Policymakers also expressed concern that the role of exports as a key driver of the Thai economy is likely to diminish over the longer term.
At the meeting on Dec 18, the central bank’s Monetary Policy Committee (MPC) voted unanimously to leave the one-day repurchase rate unchanged at 2.25%, after a surprise cut at the previous review in October.
The decision had been widely expected, despite continuous lobbying by the Pheu Thai-led government for lower rates to stimulate the economy.
The MPC deemed it appropriate to hold steady given the heightened economic uncertainties, the minutes said.
“Maintaining sufficient monetary policy space to respond appropriately at the right time was deemed essential to maximise the effectiveness of monetary policy,” the minutes said.
“Going forward, the Thai economy faces heightened uncertainties, primarily due to US economic policies. The precise details of these policies, including structure, intensity, implementation timeline, and potential retaliatory measures by other countries, remains unclear.”

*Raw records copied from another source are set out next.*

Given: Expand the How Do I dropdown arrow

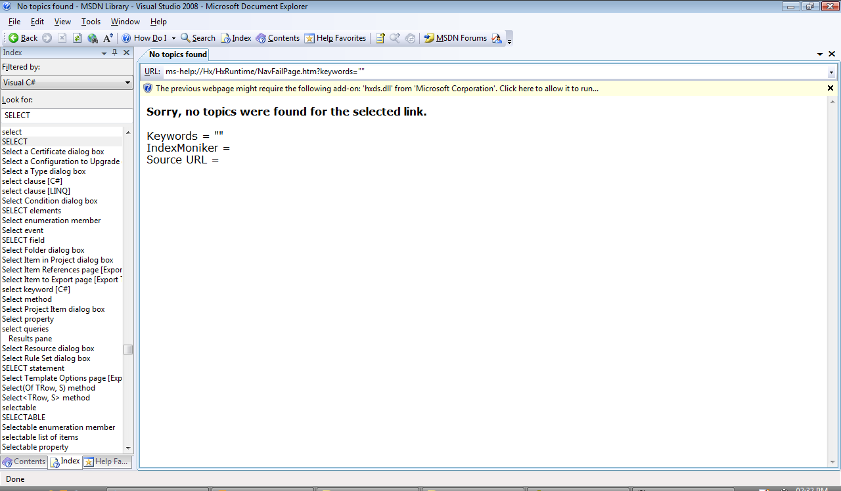Looking at the screenshot, I should point(173,38).
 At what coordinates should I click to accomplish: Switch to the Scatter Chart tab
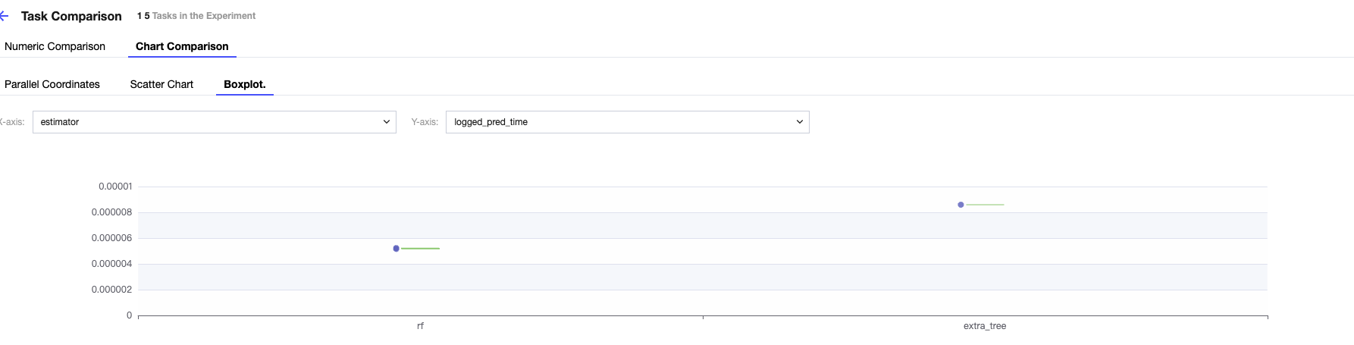click(161, 84)
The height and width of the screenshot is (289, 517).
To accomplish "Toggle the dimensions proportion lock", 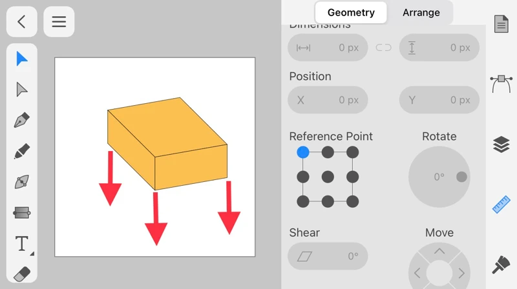I will point(383,47).
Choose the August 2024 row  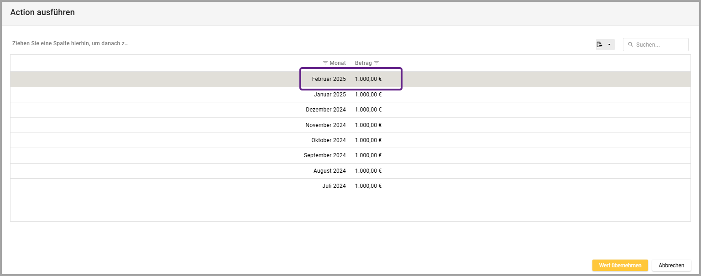329,171
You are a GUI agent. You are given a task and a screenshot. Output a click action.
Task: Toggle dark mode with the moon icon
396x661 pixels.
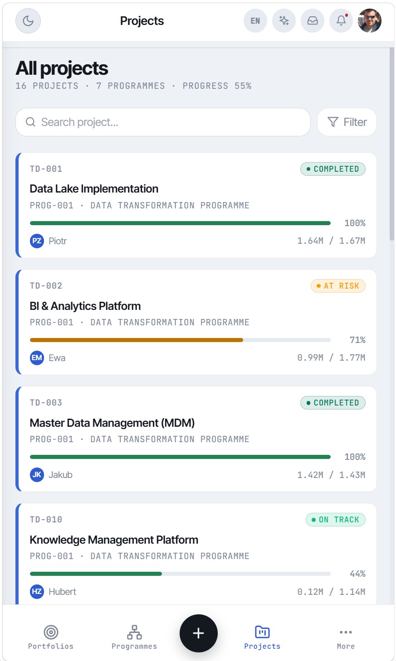[28, 21]
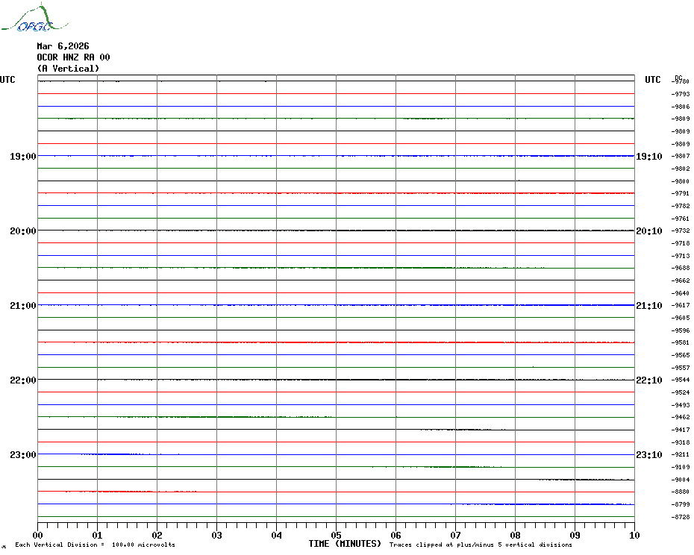Select the OCOR HNZ RA 00 station label
Viewport: 694px width, 555px height.
(x=73, y=57)
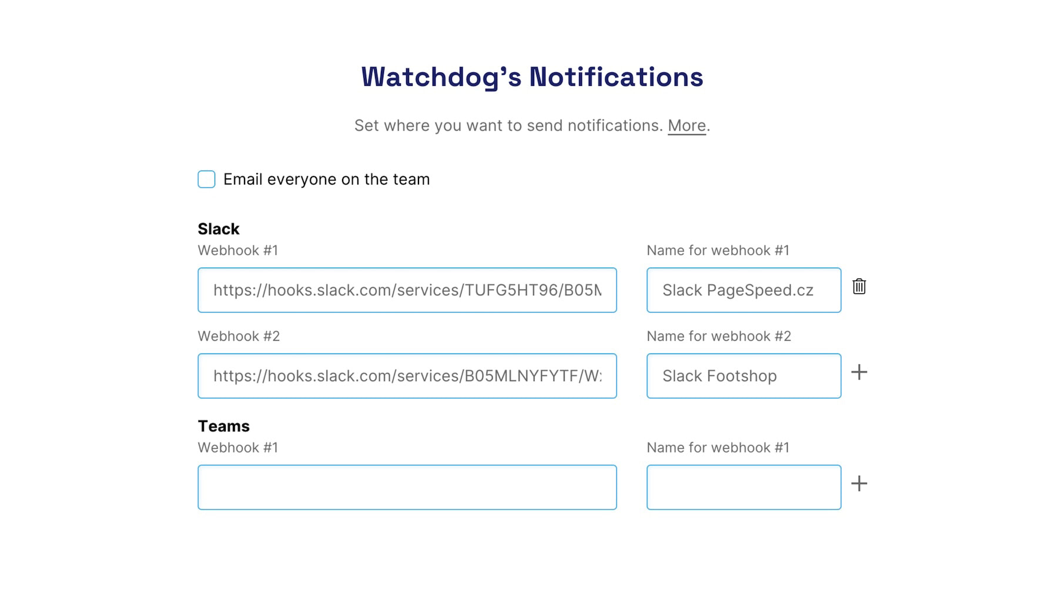Add another Slack webhook via the plus sign
Viewport: 1058px width, 590px height.
pos(859,372)
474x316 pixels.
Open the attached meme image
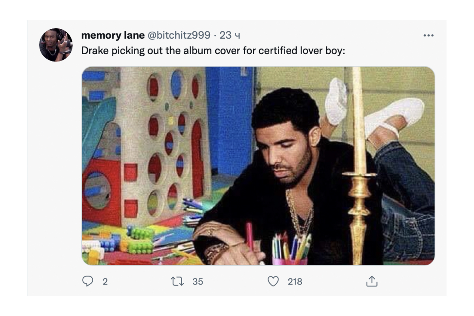(x=258, y=166)
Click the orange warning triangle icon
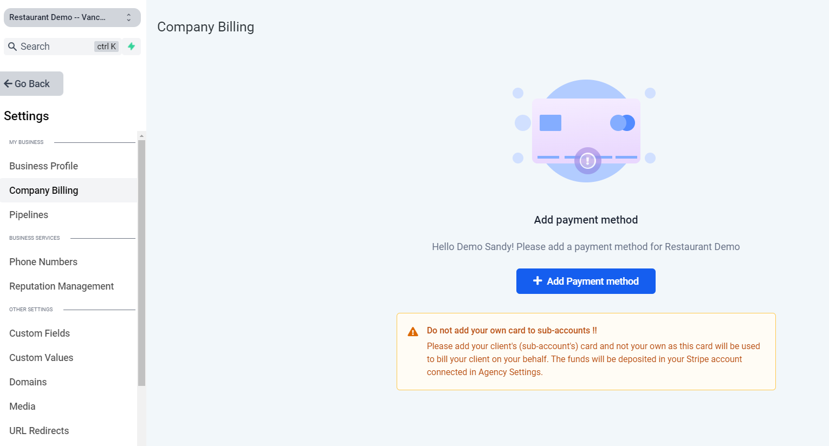Image resolution: width=829 pixels, height=446 pixels. (x=413, y=332)
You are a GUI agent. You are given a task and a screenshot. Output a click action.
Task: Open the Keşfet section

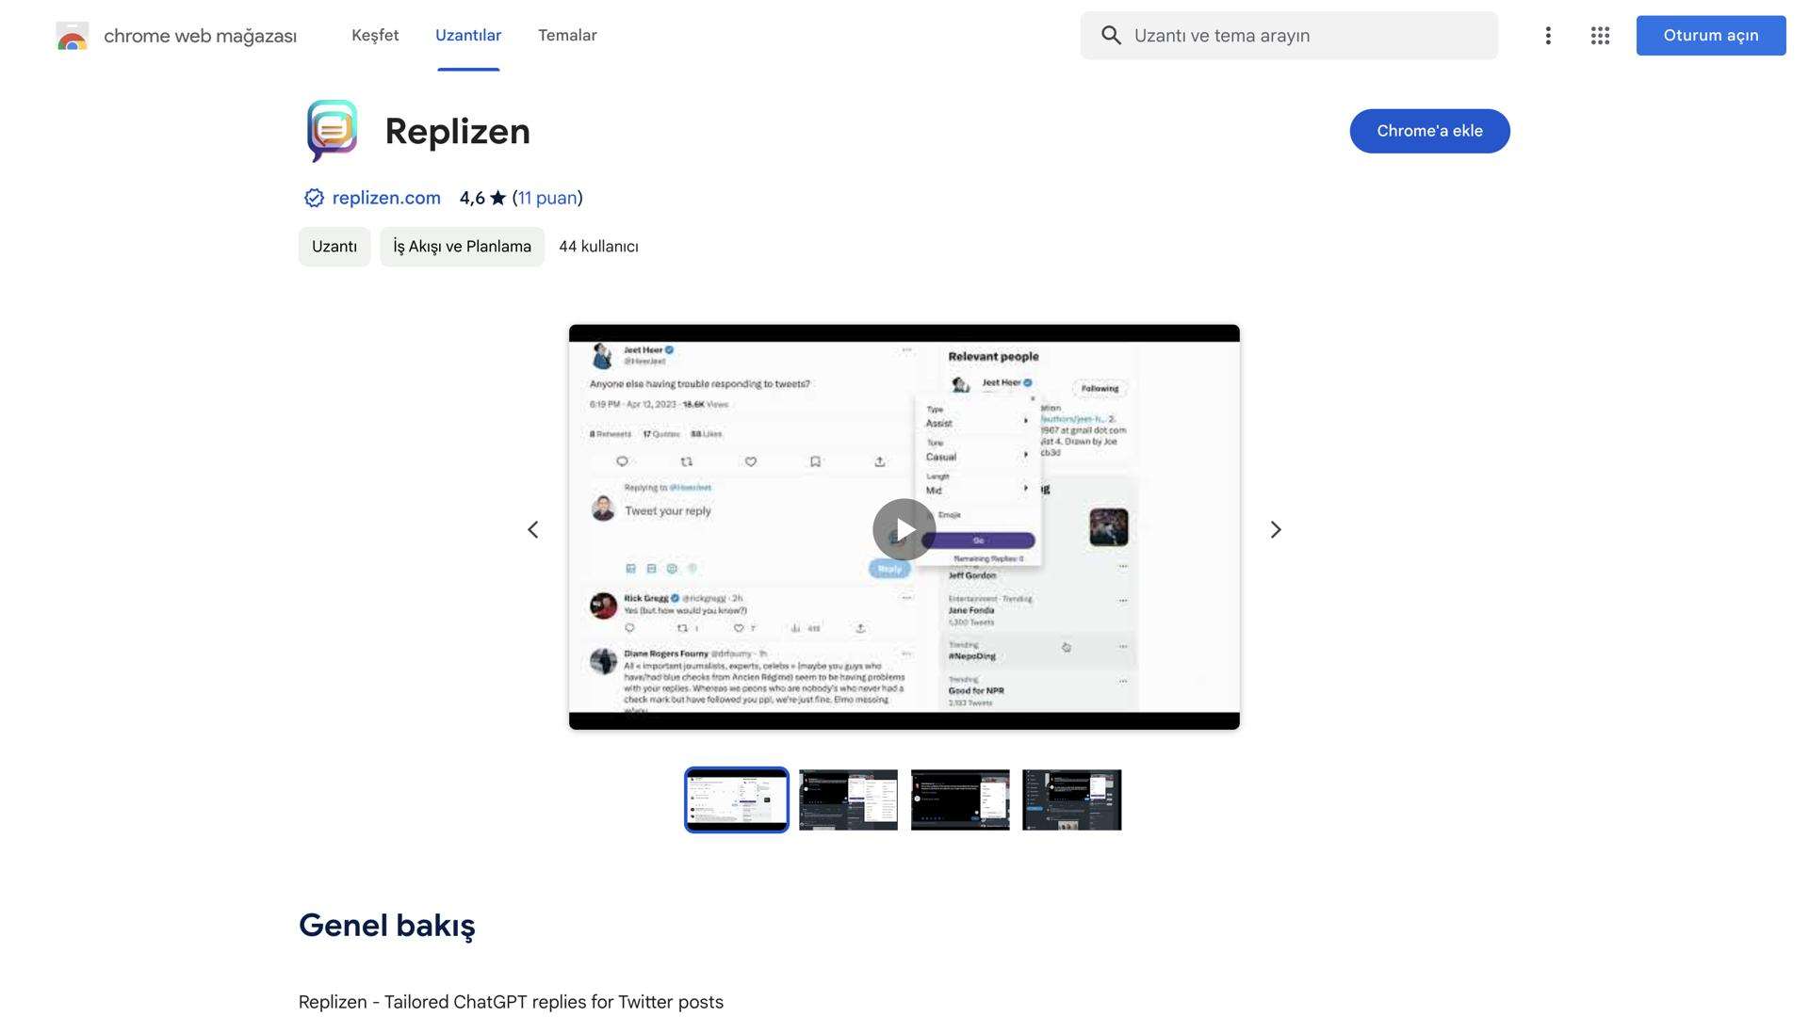pyautogui.click(x=374, y=35)
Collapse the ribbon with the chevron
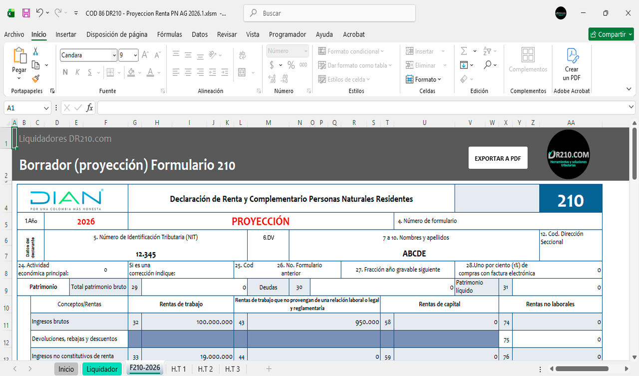This screenshot has width=639, height=376. click(629, 89)
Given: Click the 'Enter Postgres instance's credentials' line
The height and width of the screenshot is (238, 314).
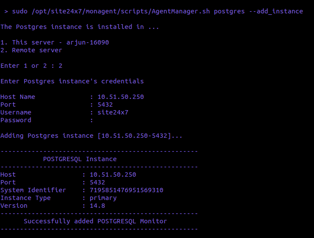Looking at the screenshot, I should pyautogui.click(x=72, y=81).
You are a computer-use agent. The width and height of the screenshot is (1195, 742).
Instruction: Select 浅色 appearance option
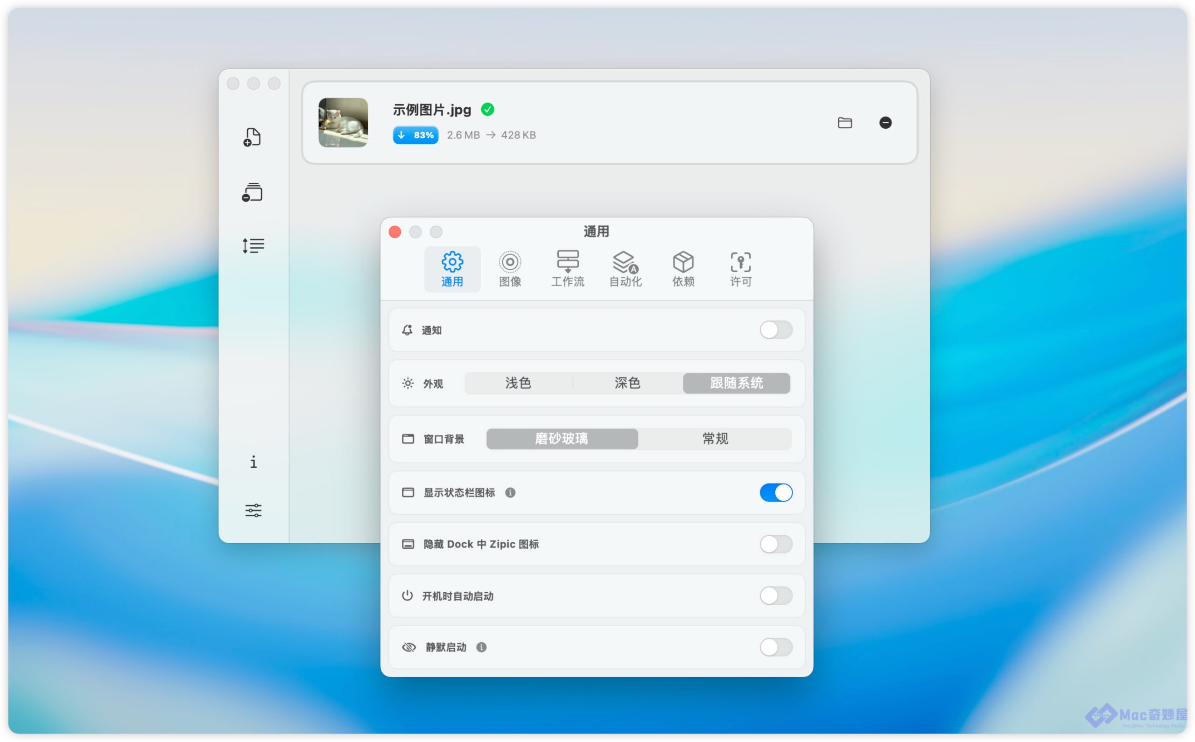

In the short term, the central bank said, Thai merchandise exports could experience a temporary acceleration as exporters adjust ahead of policy changes. “Over the medium term, however, the net impact on Thai exports and investments remains uncertain, contingent on the feasibility of relocating production bases and Thailand’s trade competitiveness in comparison with China in both domestic and regional markets.”
It also warned that in the longer term, “the contribution of exports as a key driver of the Thai economy is likely to diminish relative to historical trends”.
“This is attributed to a decline in the value-added content of certain export categories, such as metals, rubber, plastics and petroleum products, as well as a structural transition away from high value-added exports, such as internal combustion engine vehicles — which are distinguished by substantial local content and strong linkages to domestic industries — toward lower value-added products, such as electronics and machinery, which are more reliant on imported raw materials and components.”
The central bank maintained its forecast for economic growth of 2.7% in 2024 and 2.9% in 2025, and the minutes showed committee members felt the overall economy was expanding despite a decline in credit growth.
The committee said it was crucial to monitor credit quality and credit growth developments among sectors where recovery was slow, as well as for the impact on the broader economy.
The central bank expects headline inflation of 1.1% in 2025, near the bottom of its 1-3% target range, and said medium-term inflation expectations were within the target range.
The next MPC meeting is scheduled for Feb 26.